§ Directions
Copy the lines from the one containing "This screenshot has height=857, width=1199." through the last line, inclusive, with their requests. Offset every coordinate in the answers by adding 50, and leave every other number unchanged.

§ Dataset records
○ ○ ○ ○ ○ ○ ○
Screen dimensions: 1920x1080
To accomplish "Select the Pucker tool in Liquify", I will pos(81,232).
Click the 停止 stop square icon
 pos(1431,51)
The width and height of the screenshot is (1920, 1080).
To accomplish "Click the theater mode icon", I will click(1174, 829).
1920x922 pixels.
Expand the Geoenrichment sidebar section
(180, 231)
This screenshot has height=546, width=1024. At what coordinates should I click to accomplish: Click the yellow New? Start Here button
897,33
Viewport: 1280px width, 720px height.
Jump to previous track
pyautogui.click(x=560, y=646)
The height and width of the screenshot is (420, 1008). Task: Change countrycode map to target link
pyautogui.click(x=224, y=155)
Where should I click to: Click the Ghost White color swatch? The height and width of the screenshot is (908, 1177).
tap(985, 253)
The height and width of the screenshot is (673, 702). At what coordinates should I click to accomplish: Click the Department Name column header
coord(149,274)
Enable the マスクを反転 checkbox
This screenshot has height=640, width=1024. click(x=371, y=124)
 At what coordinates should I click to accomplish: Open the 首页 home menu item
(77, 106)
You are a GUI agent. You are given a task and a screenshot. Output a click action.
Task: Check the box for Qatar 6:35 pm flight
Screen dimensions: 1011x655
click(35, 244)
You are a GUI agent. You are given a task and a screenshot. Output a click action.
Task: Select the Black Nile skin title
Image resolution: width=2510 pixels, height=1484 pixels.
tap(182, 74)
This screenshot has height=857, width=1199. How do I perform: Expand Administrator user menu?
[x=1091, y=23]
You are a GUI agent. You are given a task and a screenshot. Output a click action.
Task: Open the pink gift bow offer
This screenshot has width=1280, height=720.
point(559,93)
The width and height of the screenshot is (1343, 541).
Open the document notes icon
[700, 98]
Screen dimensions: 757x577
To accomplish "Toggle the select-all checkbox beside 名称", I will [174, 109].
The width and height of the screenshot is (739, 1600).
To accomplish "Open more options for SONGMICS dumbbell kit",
○ ○ ○ ○ ○ ○ ○
§ Solution
This screenshot has height=857, width=1199. How do I perform: Expand Administrator user menu?
[x=1141, y=73]
You are a GUI agent. You are given a task and a screenshot. Output a click action.
Task: Open the pink gift bow offer
This screenshot has width=1280, height=720.
point(609,143)
The width and height of the screenshot is (1343, 541).
Open the document notes icon
[750, 148]
Screen dimensions: 757x577
To accomplish "Toggle the select-all checkbox beside 名称", I will [224, 159].
The width and height of the screenshot is (739, 1600).
To accomplish "Open more options for SONGMICS dumbbell kit",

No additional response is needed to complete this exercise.